Network Traffic Analysis (NTA)
For customers interested in baselining network-wide behavior and identifying anomalous behavior at the aggregated network level, NSX-T 3.2 introduces Distributed Network Traffic Analysis (NTA). Network-wide anomalies like lateral movement, suspicious RDP traffic, and malicious interactions with the Active Directory server, for example, can alert security teams about attacks underway and help them take quick remediation actions.
Network Detection and Response (NDR)
Alert overload, and resulting fatigue, is a real challenge among security teams. Leveraging advanced AI/ML techniques, the NSX-T 3.2 Network Detection and Response solution consolidates security IOCs from different detection systems like IDS, NTA, malware detection. etc., to provide a ”campaign view” that shows specific attacks in play at that point in time. MITRE ATT&CK visualization helps customers see the specific stage in the kill chain of individual attacks, and the ”time sequence” view helps understand the sequence of events that contributed to the attack on the network.
Key Firewall Enhancements
While delivering new Advanced Threat Prevention capabilities is one key emphasis for the NSX-T 3.2 release, providing meaningful enhancements for core firewalling capabilities is an equally critical area of innovation.
Distributed Firewall for VDS Switchports
While NSX-T has thus far supported workloads connected to both overlay-based N-VDS switchports as well as VLAN-based switchports, customers had to move the VLAN switchports from VDS to N-VDS before a Distributed Firewall could be enforced. With NSX-T 3.2, native VLAN DVPGs are supported as-is, without having to move to N-VDS. Effectively, Distributed Security can be achieved in a completely seamless manner without having to modify any networking constructs.
Distributed Firewall workflows in vCenter
With NSX-T 3.2, we are introducing the ability to create and modify Distributed Firewall rules natively within vCenter. For small- to medium-sized VMware customers, this feature simplifies the user experience by eliminating the need to leverage a separate NSX Manager interface.
Advanced User Identification for Distributed and Gateway Firewalls
NSX supported user identity-based access control in earlier releases. With NSX-T 3.2, we’re introducing the ability to directly connect to Microsoft Active Directory to support user identity mapping. In addition, for customers who do not use Active Directory for user authentication, NSX also supports VMware vRealize LogInsight as an additional method to carry out user identity mapping. This feature enhancement is applicable for both NSX Distributed Firewall as well as NSX Gateway Firewall.

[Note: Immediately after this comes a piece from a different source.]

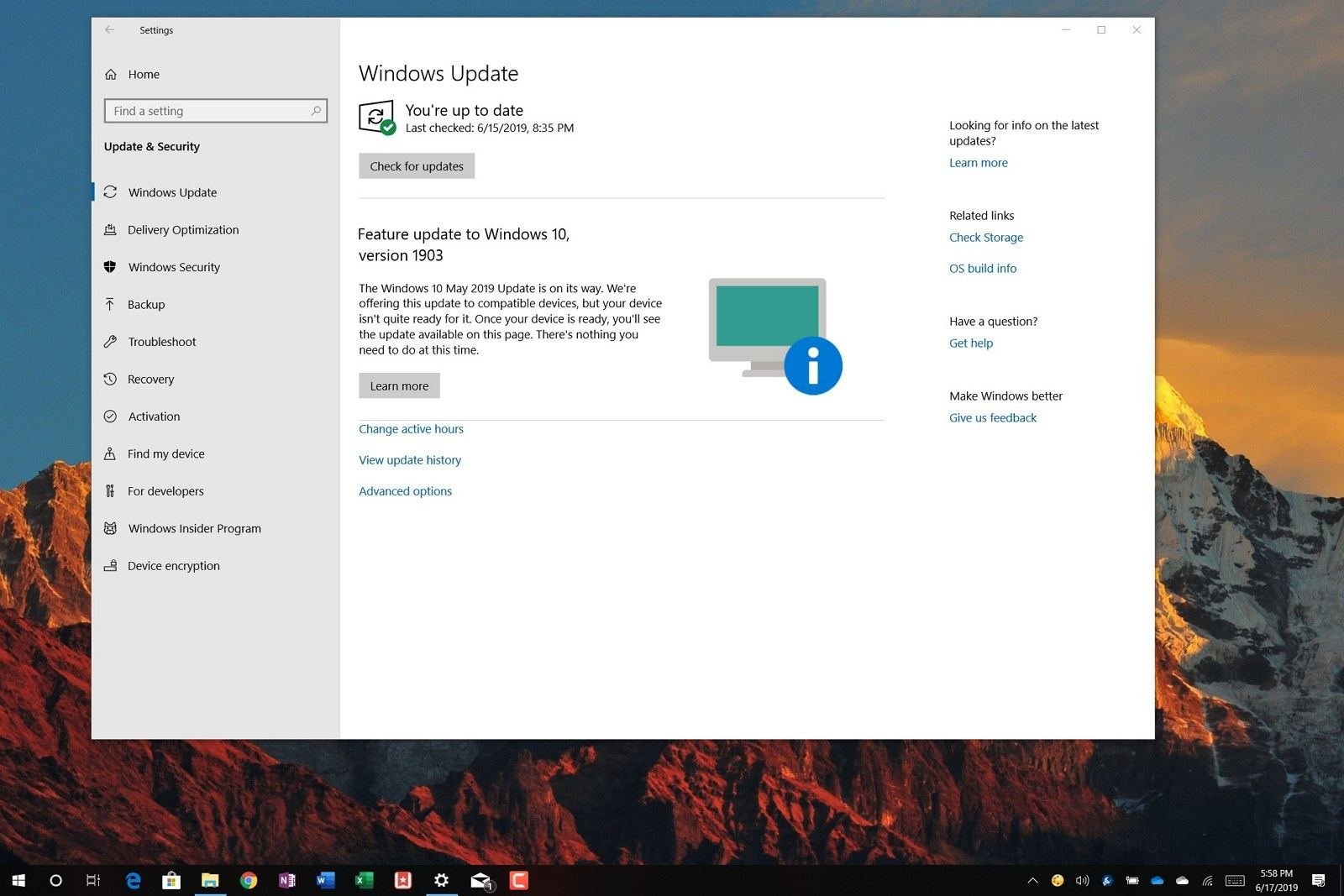Click the Home icon in Settings
This screenshot has height=896, width=1344.
point(111,75)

Enhanced L7 Application Identification for Distributed and Gateway Firewalls
NSX supported Layer-7 application identification-based access control in earlier releases. With NSX-T 3.2, we are enhancing the signature set to about 750 applications. While several perimeter firewall vendors claim a larger set of Layer-7 application signatures, they focus mostly on internet application identification (like Facebook, for example). Our focus with NSX at this time is on internal applications hosted by enterprises. This feature enhancement is applicable for both NSX Distributed Firewall as well as Gateway Firewalls.
NSX Intelligence
NSX Intelligence is geared towards delivering unprecedented visibility for all application traffic inside the network and enabling customers to create micro-segmentation policies to reduce the attack surface. It has a processing pipeline that de-dups, aggregates, and correlates East-West traffic to deliver in-depth visibility.
Scalability enhancements for NSX Intelligence
As application infrastructure grows rapidly, it is vital that one’s security analytics platform can grow with it. With the new release, we have rearchitected the application platform upon which NSX Intelligence runs — moving from a stand-alone appliance to a containerized micro-service architecture powered by Kubernetes. This architectural change future-proofs the Intelligence data lake and allows us to eventually scale out our solution to n-node Kubernetes clusters.

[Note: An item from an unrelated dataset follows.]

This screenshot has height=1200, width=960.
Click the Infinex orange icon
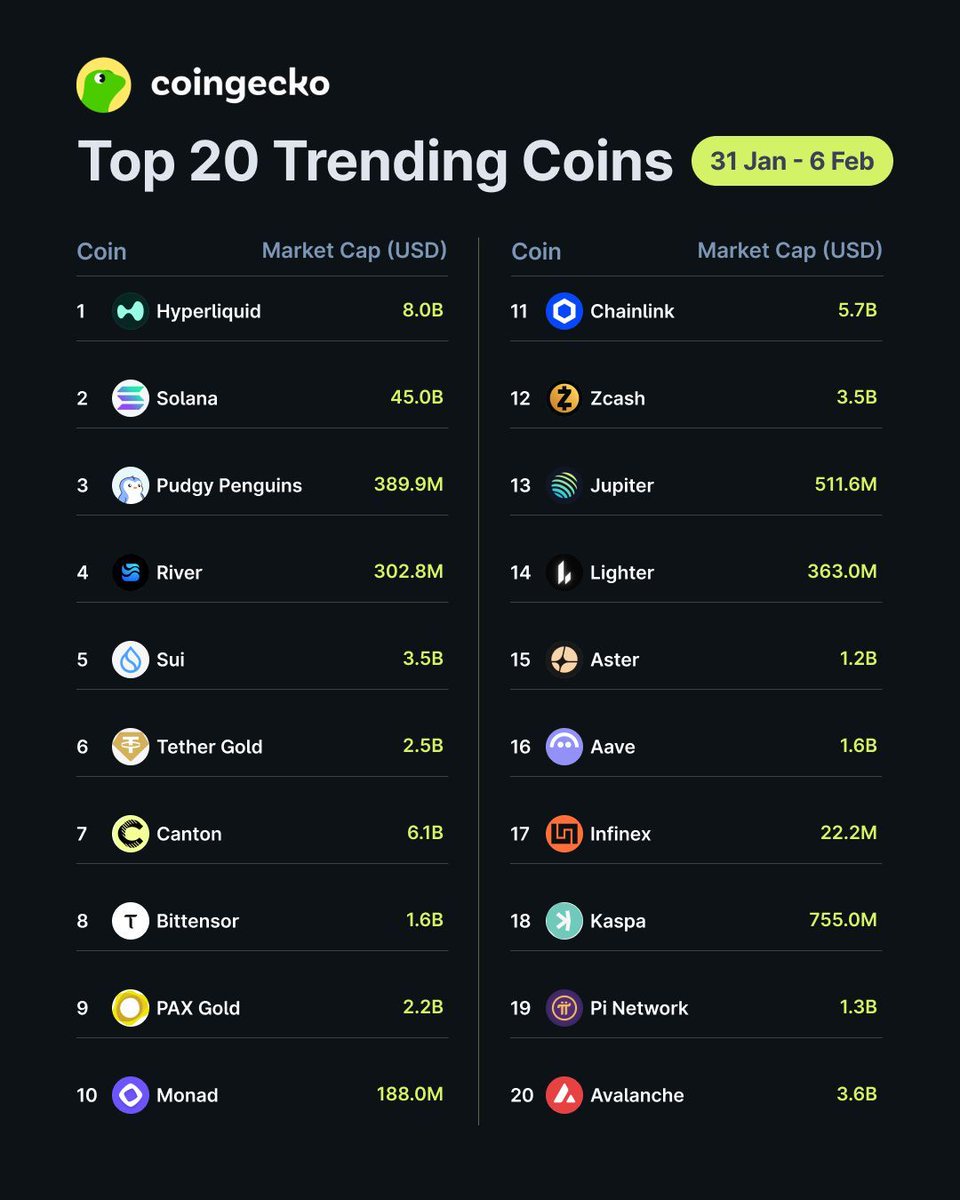pos(564,833)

Large Enterprise customers that need visibility for application traffic can confidently deploy NSX Intelligence and leverage the enhanced scale it supports.
NSX Gateway Firewall
While NSX Distributed Firewall focuses on east-west controls within the network, NSX Gateway Firewall is used for securing ingress and egress traffic into and out of a zone.
Gateway Firewall Malware Detection
NSX Gateway Firewall in the 3.2 release received significant Advanced Threat Detection capabilities. Gateway Firewall can now identify both known as well as zero-day malware ingressing or egressing the network. This new capability is based on the Gateway Firewall integration with Lastline’s highly reputed dynamic network sandbox technology.

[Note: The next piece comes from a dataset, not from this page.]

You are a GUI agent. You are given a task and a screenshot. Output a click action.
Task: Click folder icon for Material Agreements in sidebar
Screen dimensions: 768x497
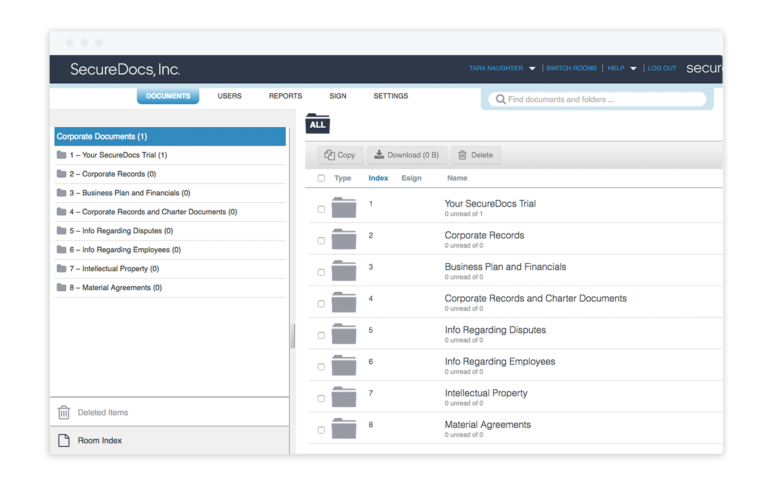click(62, 288)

Gateway Firewall URL Filtering
Internal users and applications reaching out to malicious websites is a huge security risk that must be addressed. In addition, enterprises need to limit internet access to comply with corporate internet usage policies. NSX Gateway Firewall in 3.2 introduces the capability to restrict access to internet sites. Access can be limited based on either the category the URL belongs to, or the “reputation” of the URL. The URL to category and reputation mapping is constantly updated by VMware so customer intent is enforced automatically even after many changes in the internet sites themselves.
Read More
Virtual Desktop Tools, Server Hypervisors
Article | April 28, 2023
Analyzing risks and implementing advanced mitigation strategies: Safeguard critical data, fortify defenses, and stay ahead of emerging threats in the dynamic realm of virtual machines in cloud.
Contents
1. Introduction
2. 10 Security Risks Associated with Virtual Machines in Cloud Computing
3. Best Practices to Avoid Security Compromise
4. Conclusion
1. Introduction
Cloud computing has revolutionized the way businesses operate by providing flexible, scalable, and cost-effective infrastructure for running applications and services. Virtual machines (VMs) are a key component of cloud computing, allowing multiple virtual machines to run on a single physical machine. However, the use of virtual machines in cloud computing introduces new security risks that need to be addressed to ensure the confidentiality, integrity, and availability of data and services.
Effective VM security in the cloud requires a comprehensive approach that involves cloud providers and users working together to identify and address potential virtual machine security threats. By implementing these best practices and maintaining a focus on security, cloud computing can provide a secure and reliable platform for businesses to run their applications and services.
2. 10 Security Risks Associated with Virtual Machines in Cloud Computing
Denial of Service (DoS) attacks: These are attacks that aim to disrupt the availability of a VM or the entire cloud infrastructure by overwhelming the system with traffic or resource requests.
Insecure APIs: Cloud providers often expose APIs that allow users to manage their VMs. If these APIs are not properly secured, attackers can exploit them to gain unauthorized access to VMs or manipulate their configurations.
Data leakage: Virtual machines can store sensitive data such as customer information or intellectual property. If not secured, this data can be exposed to unauthorized access or leakage.
Shared resources: VMs in cloud environments often share physical resources such as memory, CPU, and network interfaces. If these resources are not isolated, a compromised VM can potentially affect the security and performance of other VMs running on the same physical host.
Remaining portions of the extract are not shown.